2. How did you become an American philosopher? I became disillusioned with my undergrad Political Science major at the University of Missouri and, motivated by Durant's Story of Philosophy and Carl Sagan's Cosmic Connection, went looking for something more expansive. I found what I was looking for in Mizzou's philosophy program. Professor Peter Markie, just a shade older than my cohort, came to our Friday afternoon "Hegel Society" meetups at Michael's Bar and Grill on campus and made philosophy seem cool. Professor Alex von Schoenborn made it seem profound. My pal Andy Cling, a year ahead of me (and recently retired from the University of Alabama in Huntsville), went down to Nashville for grad school at Vanderbilt and sent back positive reports. I followed him, and there found American philosophy via John Lachs, John Compton, Michael Hodges, John Post, and a raft of congenial pluralists and fellow students.
3. How would you describe your current research?
I'm an applied ethicist (environmental and bioethics), so I'm always researching and reflecting on the dangers humans engender for ourselves with our Dr. Seussian "Onceler" approach to commodified nature and, lately, with a potentially dehumanizing infatuation with artificial minds.
I've long taught a course on the Philosophy of Happiness, and intend to write more about how to flourish in troubled times. "How to gain, how to keep, how to recover happiness" is, as James said, crucial.
I'm a peripatetic (in the walking-and-thinking sense), and want to emulate public-facing scholarship akin to our recent MTSU Lyceum speaker Megan Craig's Thinking in Transit: Explorations of Life in Motion (co-authored with Ed Casey).
And I want to turn my long collaboration with a former student, who earned a post-retirement philosophy degree, into a book on the value of philosophy as a "golden years" pursuit. Also, I'm inheriting a retired colleague's Existentialism course so I look forward to teaching and researching that for the first time (inspired by another of our recent Lyceum speakers, Mariana Allesandri).
4. What do you do when you’re not doing American philosophy?
I walk the dogs, watch baseball, read fiction and history, post to my blogs, Substack, and Blue Sky (where I channel William James), and I try to promote American philosophy (I'm current president of the William James Society).

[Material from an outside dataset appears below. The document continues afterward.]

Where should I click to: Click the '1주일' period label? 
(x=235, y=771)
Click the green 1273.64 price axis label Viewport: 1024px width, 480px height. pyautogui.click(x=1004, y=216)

5. What’s your favorite work in American philosophy? What should we all be reading? It's hard to pick just one. James's Pragmatism, I suppose, or his collected correspondence. But I'm extremely fond of the essays addressed to students at the end of Talks to Teachers, "on some of life's ideals" - especially "On a Certain Blindness in Human Beings". But I also think we should all be reading good literary fiction, which remains the best virtual reality technology humans have yet devised. I'm teaching "Philosophy in Recent American Fiction"; there's a lot of it. My personal favorite contemporary novelist is Richard Powers. Everyone should read Overstory, Bewilderment, Playground... and maybe go back to his incredibly prescient anticipation of AI from 1995, Galatea 2.2. The message for students these days is simpler, though: Read books. I'm always quoting Twain at them: there's no practical difference between someone who doesn't read and someone who can't. We see the spoiling fruits of increasing functional illiteracy all around. It's scary. But I do still have confidence in the top crop of this generation of students. They're bright. If they can resist distraction and stay engaged, they'll do us proud.